A graph with minimum degree $k+2$ contains any $(k+3)$-vertex tree as a subgraph?

Question

Let $k$ be a positive integer and let $T$ be a tree of order $k+3$. If $G$ is a graph with minimum degree at least $k+2$, prove that $G$ contains a subgraph isomorphic to $T$.

Any solutions or hints are greatly appreciated. I'm so lost.

Answer 1

Here's a sketch of a proof. We proceed algorithmically: we begin with the empty subgraph $S$.

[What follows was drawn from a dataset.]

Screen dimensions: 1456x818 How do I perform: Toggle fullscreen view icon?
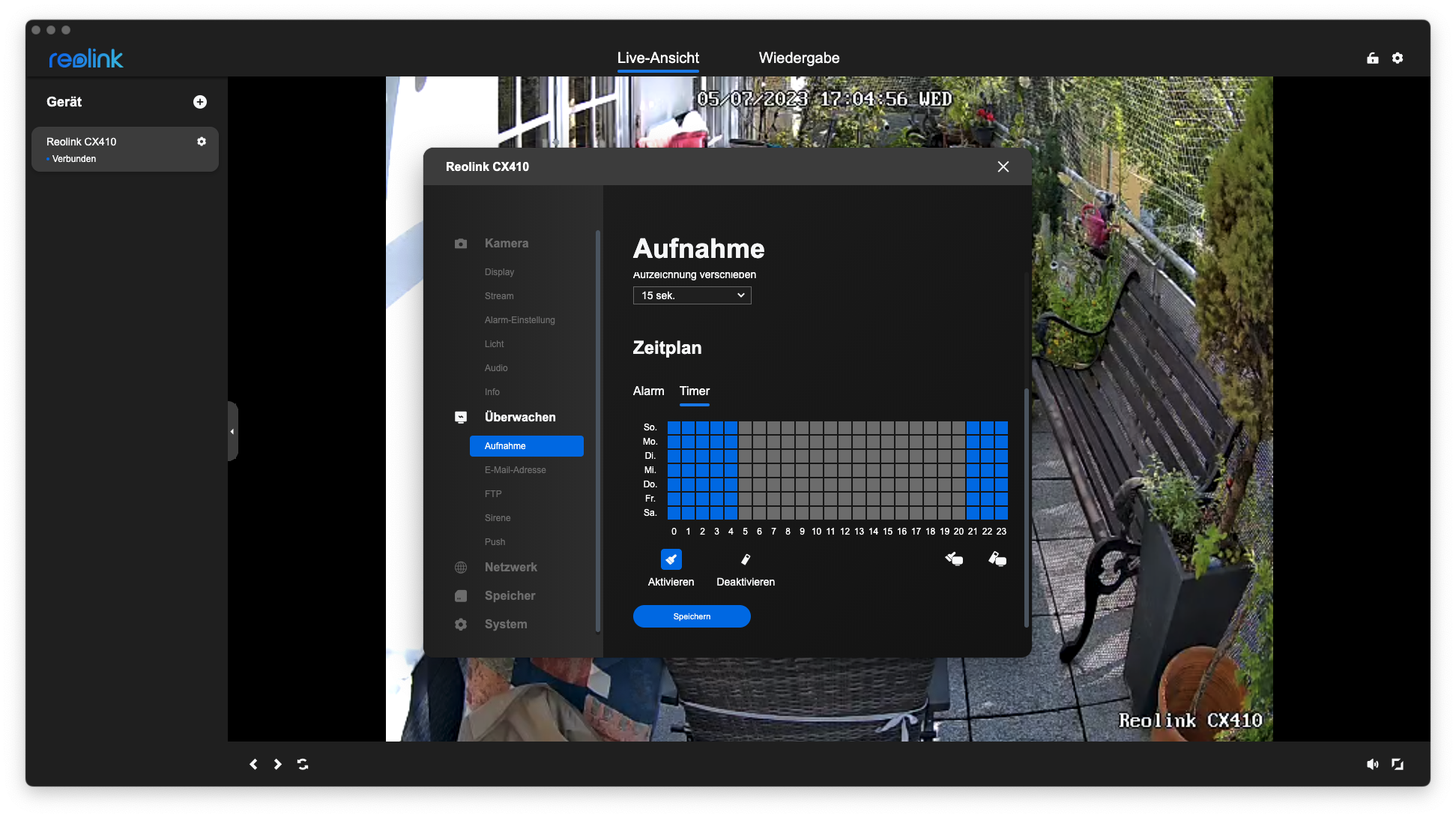pyautogui.click(x=1398, y=764)
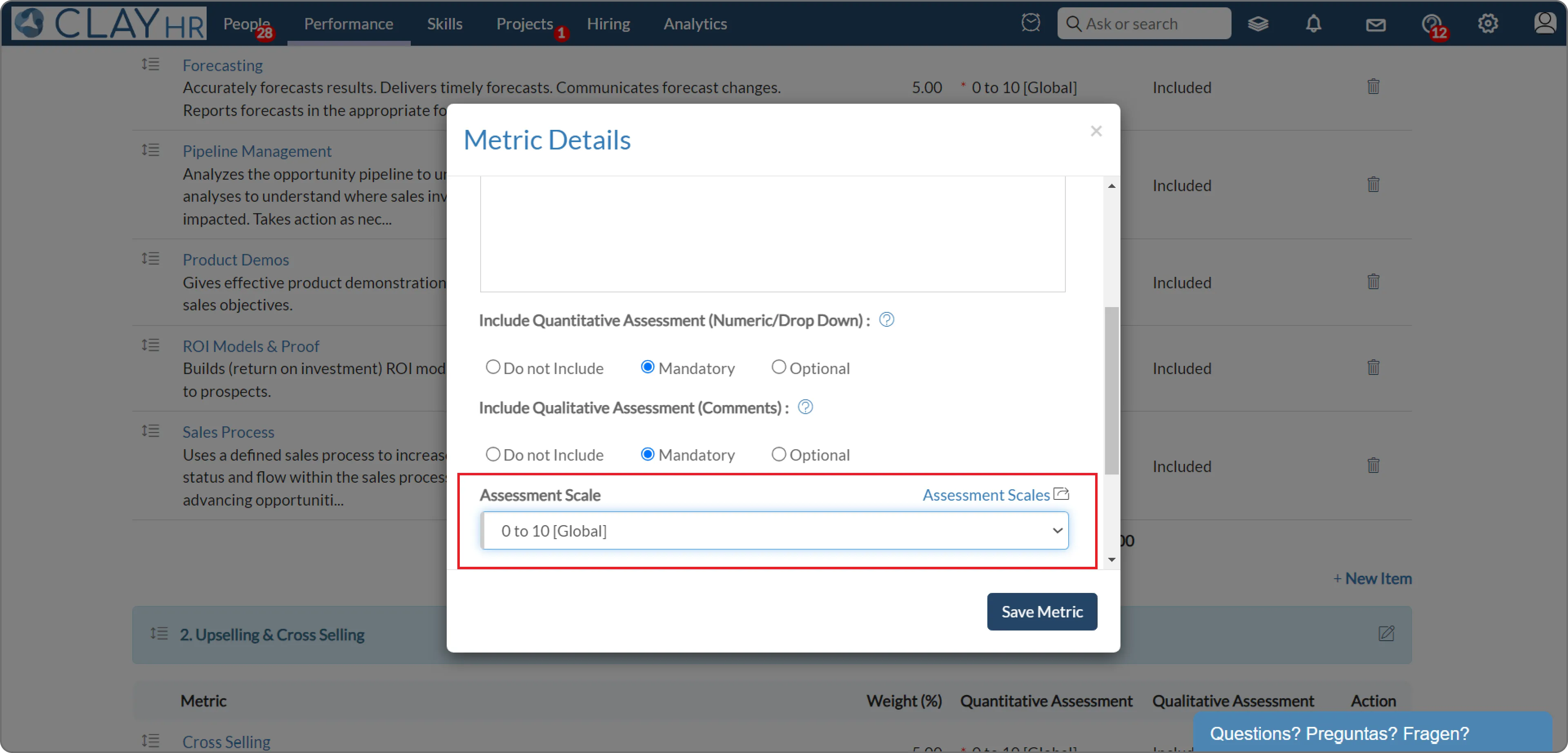The width and height of the screenshot is (1568, 753).
Task: Open the mail envelope icon
Action: pos(1375,25)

Initial step: Pick a vertex $v^{(T)}$ of the tree and match it up with any vertex $v^{(G)}$ in $G$. Mark $v^{(T)}$ as "used" and add $v^{(G)}$ to the subgraph $S$.

Recursive step: If there is any unused vertex $w^{(T)}$ in the tree which neighbors a used vertex $u^{(T)}$, we pair it up with a neighbor $w^{(G)}$ of $u^{(G)}$ in $G$ which is not already pair up. We add $w^{(G)}$ and the edge $w^{(G)}u^{(G)}$ to the subgraph. We mark $w^{(T)}$ as "used".

We complete the proof by arguing (a) that either $w^{(T)}$ and $u^{(T)}$ exist, or we are "done" (since trees are connected), (b) that $w^{(G)}$ always exists (due to the degree constraint), and (c) the subgraph $S$ is isomorphic to $T$ via the isomorphism $x^{(T)} \mapsto x^{(G)}$.